• WORK REQUIRED:
Copy the listing below verbatim, line for line.

• MATERIAL:
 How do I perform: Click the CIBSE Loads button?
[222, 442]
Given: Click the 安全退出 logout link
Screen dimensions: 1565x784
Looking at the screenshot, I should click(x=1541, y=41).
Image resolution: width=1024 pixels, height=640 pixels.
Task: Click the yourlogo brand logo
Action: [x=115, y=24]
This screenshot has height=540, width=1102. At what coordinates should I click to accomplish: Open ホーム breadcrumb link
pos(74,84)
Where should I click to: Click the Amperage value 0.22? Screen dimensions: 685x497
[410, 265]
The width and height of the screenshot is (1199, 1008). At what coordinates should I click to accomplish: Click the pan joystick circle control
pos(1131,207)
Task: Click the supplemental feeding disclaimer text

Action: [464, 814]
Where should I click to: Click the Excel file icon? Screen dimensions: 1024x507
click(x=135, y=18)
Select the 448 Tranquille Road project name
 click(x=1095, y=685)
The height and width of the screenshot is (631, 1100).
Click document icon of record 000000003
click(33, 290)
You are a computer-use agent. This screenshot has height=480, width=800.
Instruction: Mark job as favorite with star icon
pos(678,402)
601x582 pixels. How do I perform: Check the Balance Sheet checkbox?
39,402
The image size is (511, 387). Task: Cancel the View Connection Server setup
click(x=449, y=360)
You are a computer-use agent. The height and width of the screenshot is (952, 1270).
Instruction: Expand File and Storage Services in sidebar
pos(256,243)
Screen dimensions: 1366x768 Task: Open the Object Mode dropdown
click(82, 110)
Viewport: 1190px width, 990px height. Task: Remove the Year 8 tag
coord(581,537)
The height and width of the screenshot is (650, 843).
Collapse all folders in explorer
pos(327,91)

• RESPONSE:
 How do I perform: Click the CIBSE Loads button?
[222, 442]
Given: Click the 安全退出 logout link
Screen dimensions: 1565x784
Looking at the screenshot, I should click(x=1541, y=41).
Image resolution: width=1024 pixels, height=640 pixels.
Task: Click the yourlogo brand logo
Action: [x=115, y=24]
This screenshot has height=540, width=1102. At what coordinates should I click to accomplish: Open ホーム breadcrumb link
pos(74,84)
Where should I click to: Click the Amperage value 0.22? Screen dimensions: 685x497
[410, 265]
The width and height of the screenshot is (1199, 1008). At what coordinates should I click to accomplish: Click the pan joystick circle control
pos(1131,207)
Task: Click the supplemental feeding disclaimer text

Action: [464, 814]
Where should I click to: Click the Excel file icon? Screen dimensions: 1024x507
click(x=135, y=18)
Select the 448 Tranquille Road project name
 click(x=1095, y=685)
The height and width of the screenshot is (631, 1100).
Click document icon of record 000000003
click(33, 290)
You are a computer-use agent. This screenshot has height=480, width=800.
Instruction: Mark job as favorite with star icon
pos(678,402)
601x582 pixels. How do I perform: Check the Balance Sheet checkbox?
39,402
The image size is (511, 387). Task: Cancel the View Connection Server setup
click(x=449, y=360)
You are a computer-use agent. The height and width of the screenshot is (952, 1270).
Instruction: Expand File and Storage Services in sidebar
pos(256,243)
Screen dimensions: 1366x768 Task: Open the Object Mode dropdown
click(82, 110)
Viewport: 1190px width, 990px height. Task: Remove the Year 8 tag
coord(581,537)
The height and width of the screenshot is (650, 843).
Collapse all folders in explorer
pos(327,91)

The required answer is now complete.